Talnetant (SB-223412) is a selective, orally active neurokinin 3 receptor antagonist and is under development for the potential treatment of several disorders, including irritable bowel syndrome, schizophrenia, chronic obstructive pulmonary disease, cough, overactive bladder and urinary incontinence. The most common adverse effects were headache, fatigue, and nausea.

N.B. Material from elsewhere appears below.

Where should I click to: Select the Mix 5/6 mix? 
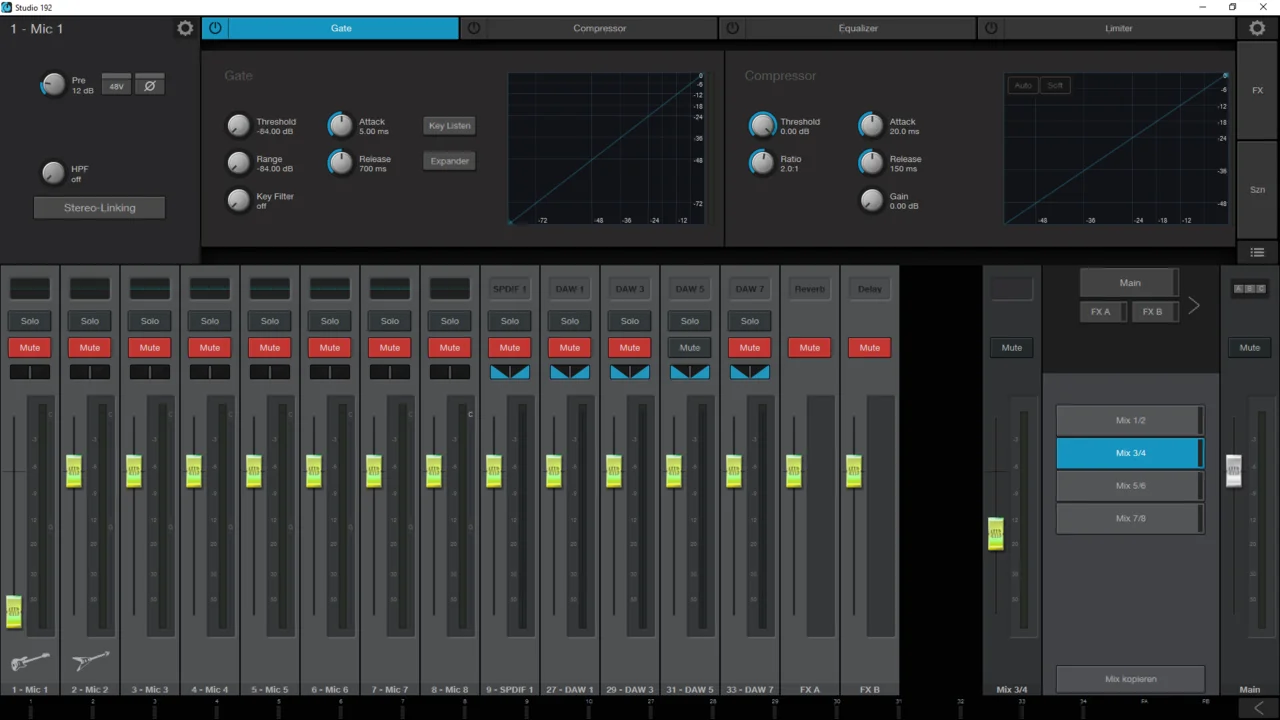point(1130,486)
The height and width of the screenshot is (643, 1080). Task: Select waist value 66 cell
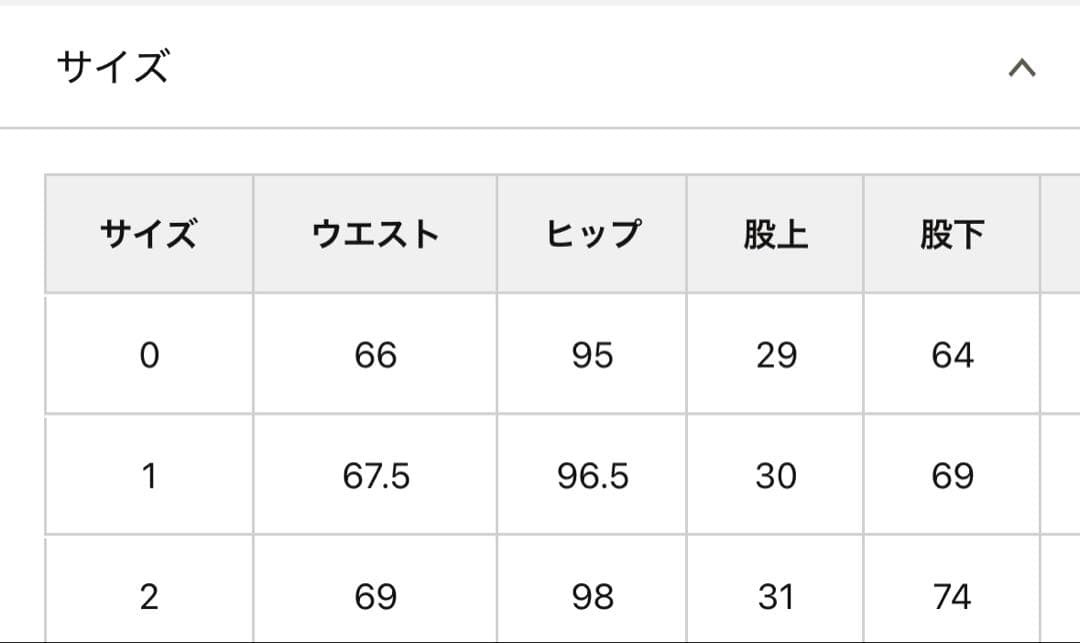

Lexipafant is a platelet-activating factor (PAF) antagonist. It was hypothesized that the substance could beneficially affect the cognitive performance of HIV infected people. Lexipafant was as tolerable as placebo. At week 6 and week 10 after baseline evaluations, the lexipafant group showed trends toward improvement on the Rey Auditory Verbal Learning test as well as the timed gait test. A phase IIa placebo-controlled study reported that lexipafant was not effective in patients with severe ulcerative colitis receiving corticosteroids. Two lexipafant treated patient had adverse events: severe influenza-like symptoms in one and hypotension with iliac artery thrombosis in one. The clinical trials of lexipafant in the treatment of acute pancreatitis were undertaken with considerable optimism. There was a significant reduction in the incidence of organ failure and in total organ failure score at the end of medication (72 h).

Trifosmin is used for the preparation of 99mTc-labeled myocardial perfusion imaging agents.

Resiquimod is an imidazoquinolinamine and Toll-like receptor (TLR) agonist with potential immune response modifying activity. Resiquimod exerts its effect through the TLR signaling pathway by binding to and activating TLR7 and 8 mainly on dendritic cells, macrophages, and B-lymphocytes. This induces the nuclear translocation of the transcription activator NF-kB as well as activation of other transcription factors. This may lead to an increase in mRNA levels and subsequent production of cytokines, especially interferon-alpha (INF-a) and other cytokines, thereby enhancing T-helper 1 (Th1) immune responses. In addition, topical application of resiquimod appears to activate Langerhans' cells, leading to an enhanced activation of T-lymphocytes. Resiquimod is used as a topical gel[1] in the treatment of skin lesions[2] such as those caused by the herpes simplex virus[3][4] and cutaneous T cell lymphoma. Due to its immunostimulatory activity, this agent may potentially be used as a vaccine adjuvant.

Phenylthilone is an anticonvulsant, hypnotic and spasmolytic agent.

K-134, a 2(1H)-quinolinone derivative, is a phosphodiesterase 3 inhibitor. It has both anti-thrombotic and anti-hyperplastic activities. It was evaluated in a phase II trial in patients with peripheral artery disease and claudication.